I called Justine, too. It was 2:35 in the morning, L.A. time, but she picked right up. The Dog orbited past me while I got her up to date on Kim Kopchinski’s kidnapping, the lighter, and the raiding of Private Paris.
“Private the focus of an anti-terror investigation,” Justine said. “A disaster.”
“Tell me about it,” I said.
“What about Farad?”
“Louis swears by him. And his record is immaculate. Not even a rumor of Islamic radicalism.”
“But you said the police hinted that they had more than a rumor?”
“Yes.”
“What is it?”
“I honestly have no idea,” I said, glancing at Louis, who was in the Dog’s kitchen intently listening to his cell phone.
“Has news of the raid gotten out?” Justine asked.
“Not that I know of,” I said.
“Could be time to hire a publicist who specializes in crisis management,” Justine said. “Have something ready in case it does come out.”
“Maybe,” I said. “How’s Sherman?”
“Slightly better,” she said.

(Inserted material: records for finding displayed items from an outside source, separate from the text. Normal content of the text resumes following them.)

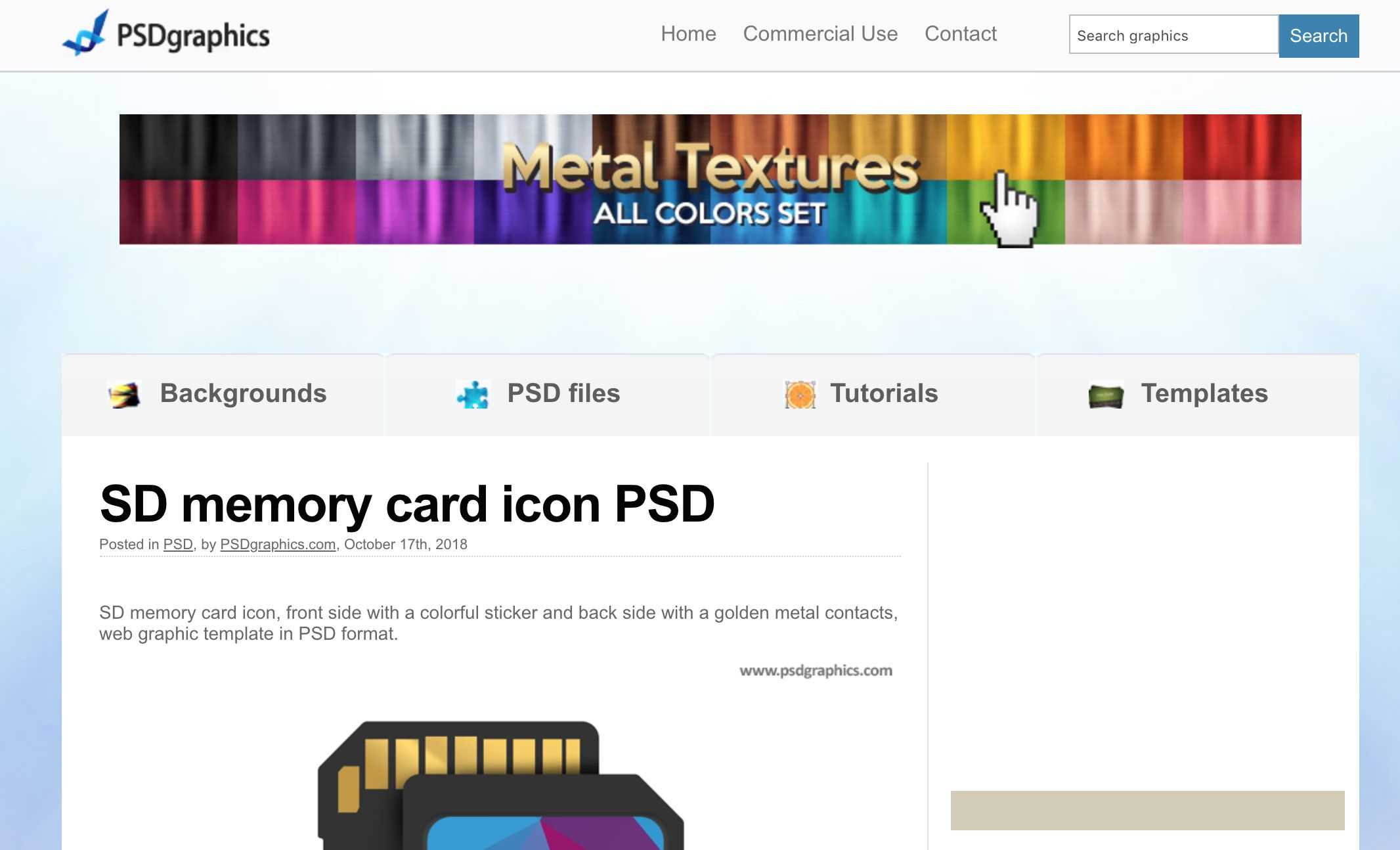This screenshot has width=1400, height=850.
Task: Click the Commercial Use navigation item
Action: coord(819,33)
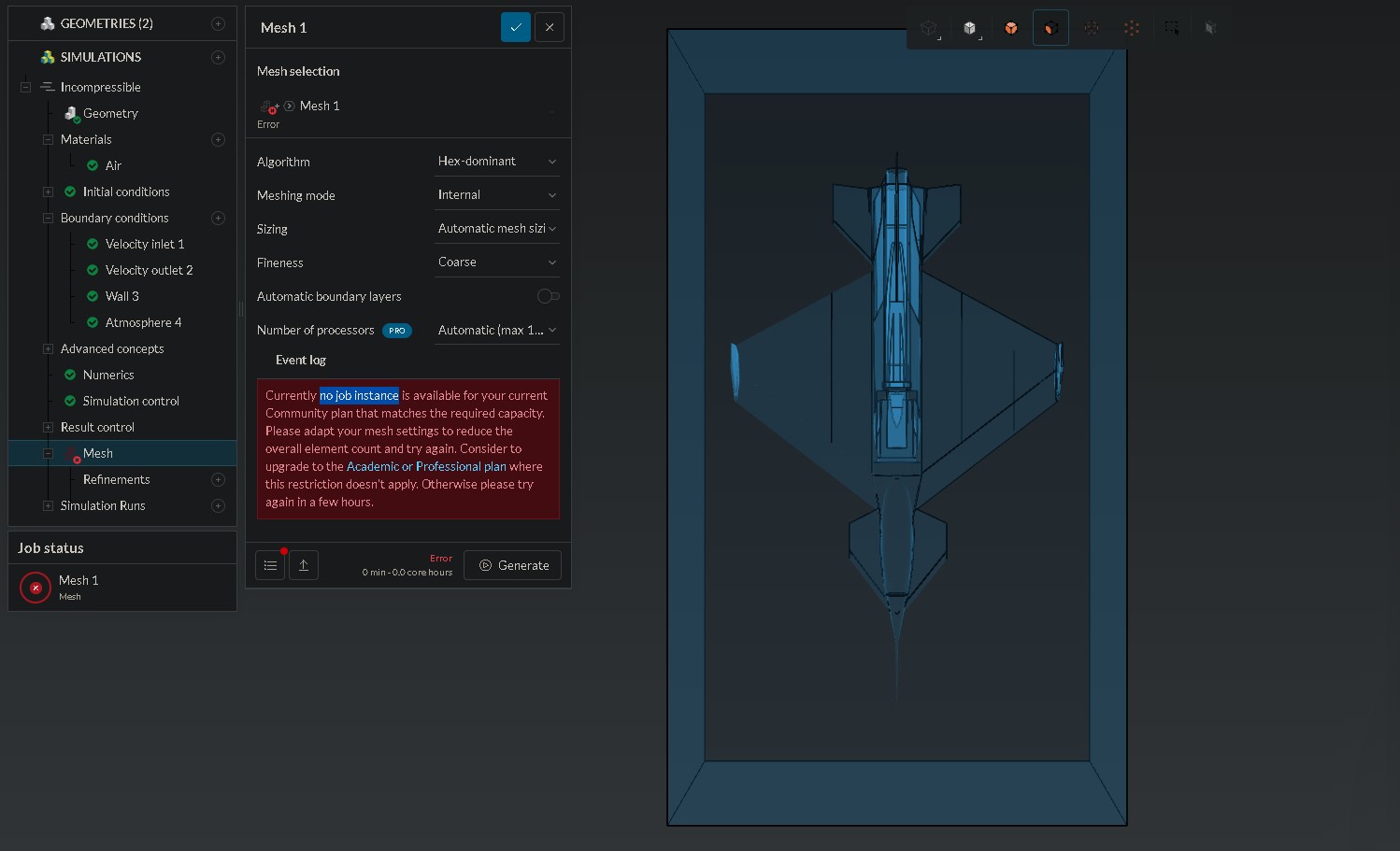The height and width of the screenshot is (851, 1400).
Task: Click the upload arrow icon beside Generate
Action: [304, 565]
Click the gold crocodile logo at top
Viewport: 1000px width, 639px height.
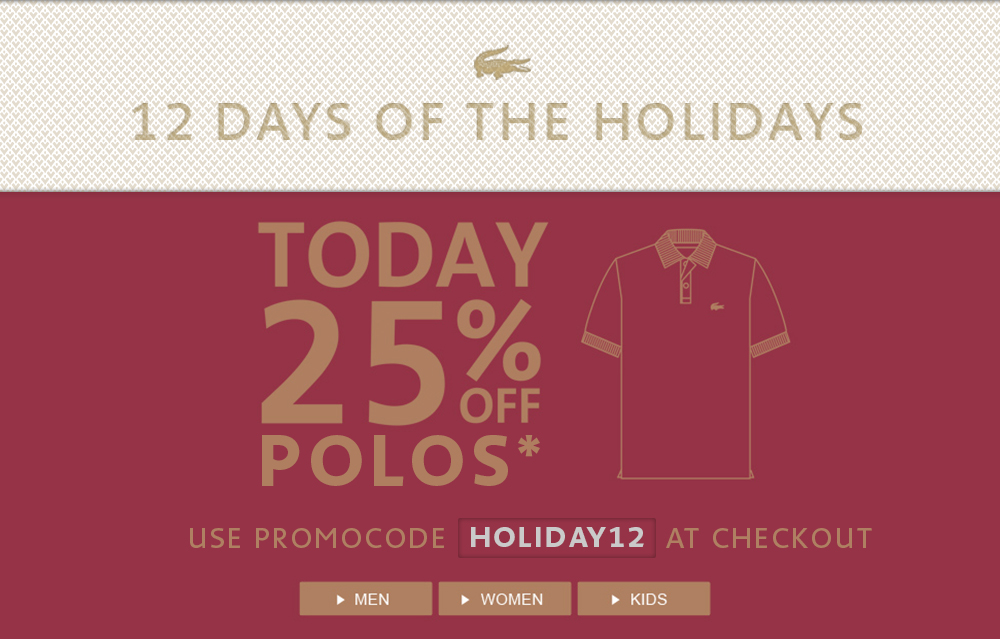(x=502, y=64)
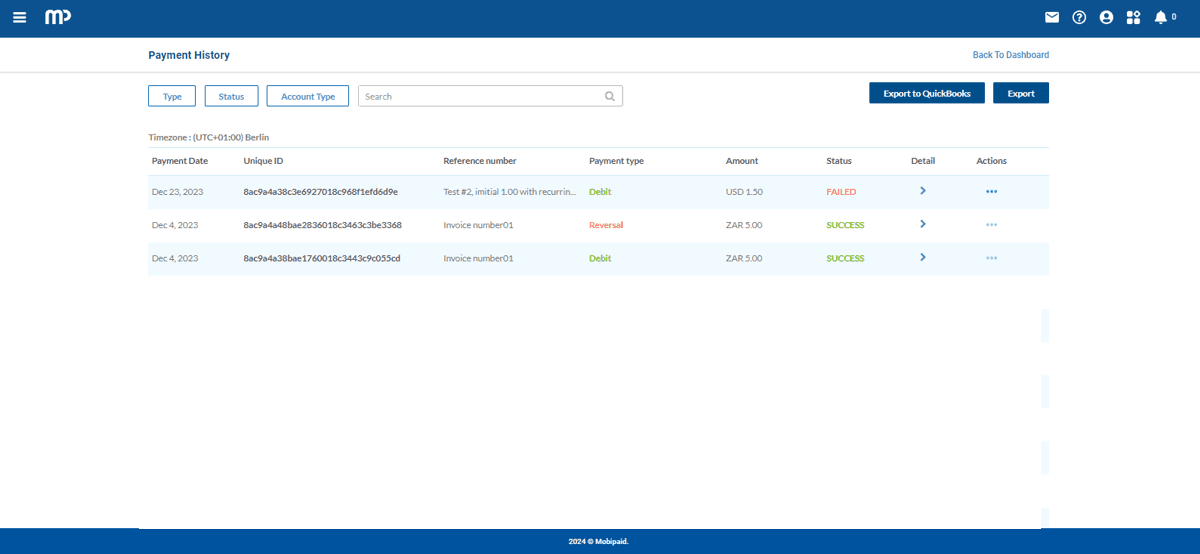The width and height of the screenshot is (1200, 554).
Task: Open the help question mark icon
Action: [x=1079, y=18]
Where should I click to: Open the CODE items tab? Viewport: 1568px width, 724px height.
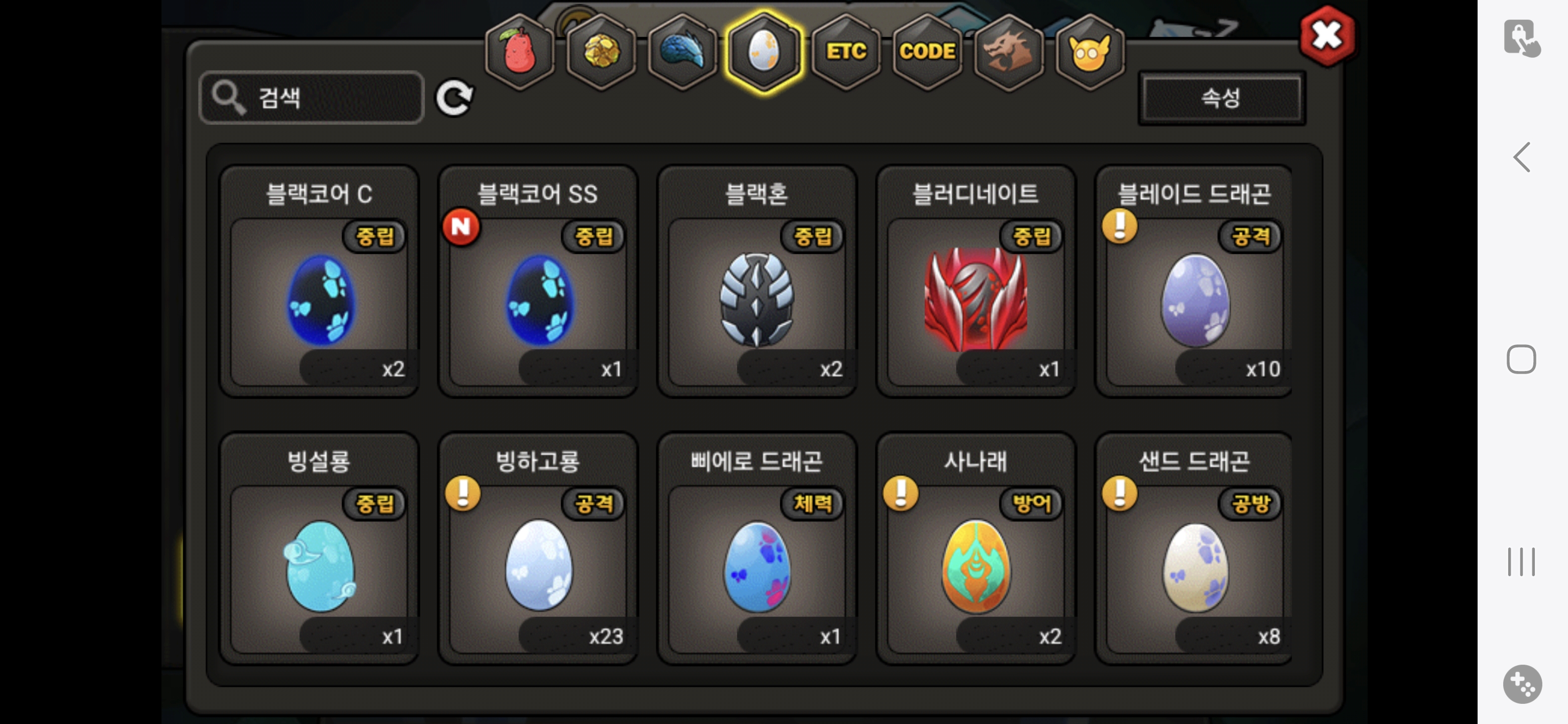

Wilkerson had remembered her when she visited the night before. He also remembered that three men wearing masks had assaulted him in his house. They had wanted to know where Kim was.
“Sherman kept asking me if you had her safe,” Justine said. “I told him you were working on it, and that seemed to undo his progress. He got very agitated and angry with me-shouting, even-and the nurses asked me to leave.”
“Great,” I said, watching the Dog leave the cluttered living area and orbit into a back hallway.
Shaking his head, Louis hurried from the kitchen, glanced at me in deep distress, and said, “The lawyers, Jack. They say to watch the news. Life is getting worse for us and for Farad.”
Before I could reply, he snatched the remote off a coffee table.
I told Justine I had to go, and hung up in time to see the flat-screen on the wall blink and then jump to a Parisian street scene I recognized immediately.
“That’s Barbès,” I said. “The mosque. FEZ Couriers.”
“And Al-Jumaa tailors,” Louis said as the camera angle shifted to show officers wearing bulletproof vests and carrying MAT-49s as they led the tailor out of his shop in handcuffs.
Other anti-terrorists stood guard at the doors of the mosque and the courier service. A perimeter had been formed, blocking off a growing crowd of onlookers that burst into angry shouts when the police brought out Firmus Massi in cuffs. The owner of FEZ Couriers looked shaken and bewildered.
“Killers!” some began to chant. “Assassins!”
I recognized one of the protesters as that kid who’d chased the robed woman down the sidewalk, trying to get her picture. He still had the camera hanging around his neck, and shook his fist at the camera, yelling, “These immigrant AB-16 bastards want to destroy France, but France will destroy them!”
The mob’s fury built when the feed cut to the mosque doors, where anti-terrorists were hauling out Imam Ibrahim Al-Moustapha, who held his head high despite the wrist restraints and the hysterical crying of his wife and three children behind him.
Immigrants in the crowd began to shout, protesting the arrest.
“They think Farad’s involved because that’s his mosque,” I said. “And he knows that guy Massi, right?”
Louis nodded, transfixed by the imam, who looked right into the camera as he went past it, saying forcefully, “We are innocent. We have nothing to do with AB-16 or these killings. France is our home. We would never-”
The anti-terrorists pushed the imam into the back of a black van along with the head of the courier service and the tailor. The doors slammed shut and the van drove off.